Monument in Shusha, Azerbaijan

Gravestone of Gasim bey Zakir (Qasım bəy Zakirin qəbirüstü abidəsi) is the monument erected in 1984 on the grave of Gasim bey Zakir at the Mirza Hasan cemetery in Shusha. The monument was a victim of vandalism during the capture of Shusha city.

== History ==
In connection with the 200th anniversary of the birth of the poet Gasim bey Zakir, according to the special decision of the Central Committee of the Communist Party of Azerbaijan, in 1984, a monument was erected on his grave at the Mirza Hasan cemetery in Shusha. Previously, there was a tomb on the poet's grave.

The author of the monument on the grave of Gasim bey Zakir was Namig Dadashov, Honored artist, sculptor, member of the Union of Artists of Azerbaijan.

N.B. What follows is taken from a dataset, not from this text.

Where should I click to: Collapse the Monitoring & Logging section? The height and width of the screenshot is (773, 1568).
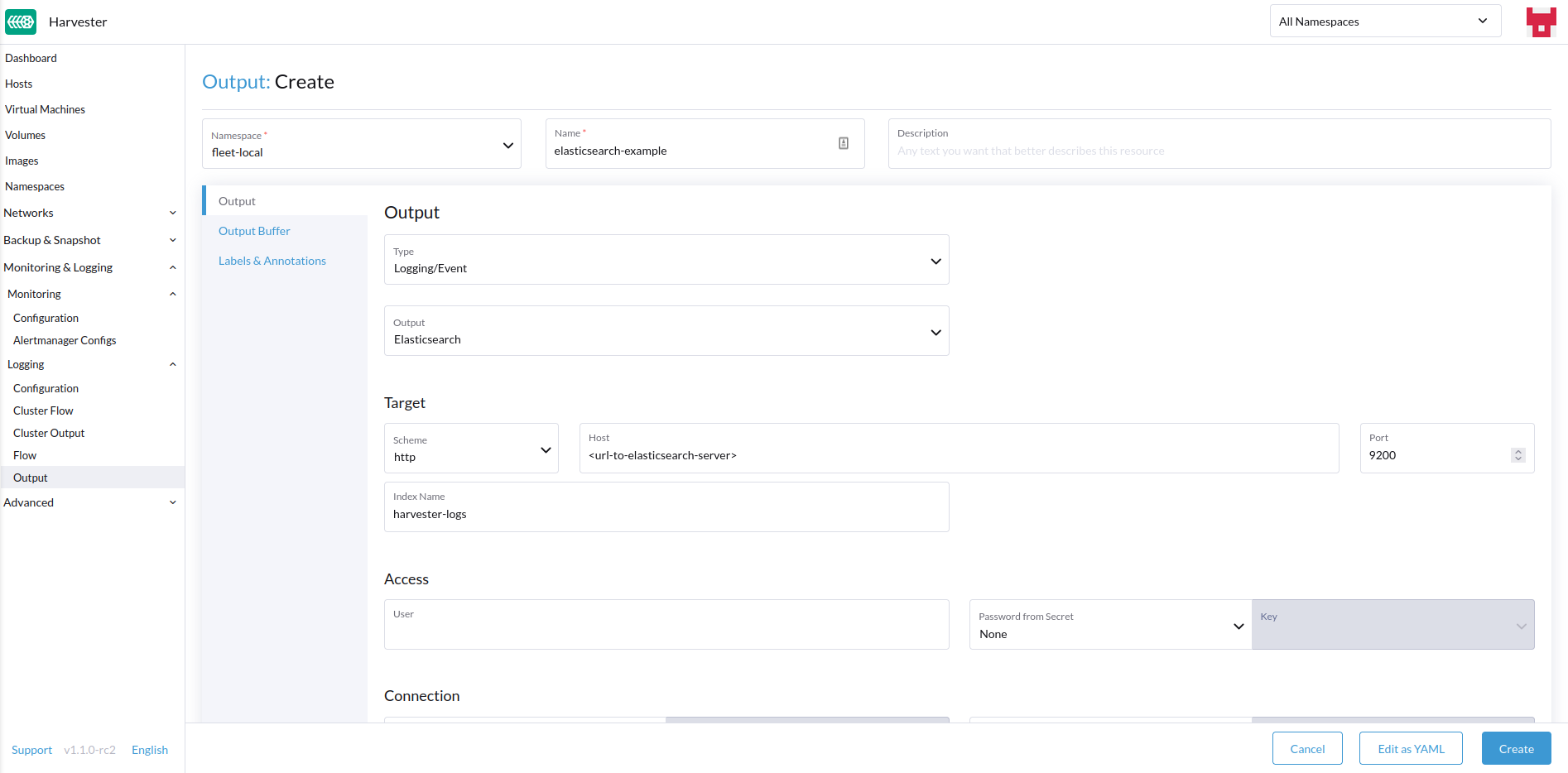pos(172,267)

The gravestone of Gasim bey Zakir is on a small hill — in the area belonging to the Javanshir clan. The graves of famous people who lived in the 19th century, buried around the grave of Gasim bey Zakir, were also restored, flowers and trees were planted on the small hill, and lawns were laid.

The monument was destroyed during the capture of Shusha city. The monument has been registered by the Ministry of Culture and Tourism of the Republic of Azerbaijan as a historical and cultural monument of national importance.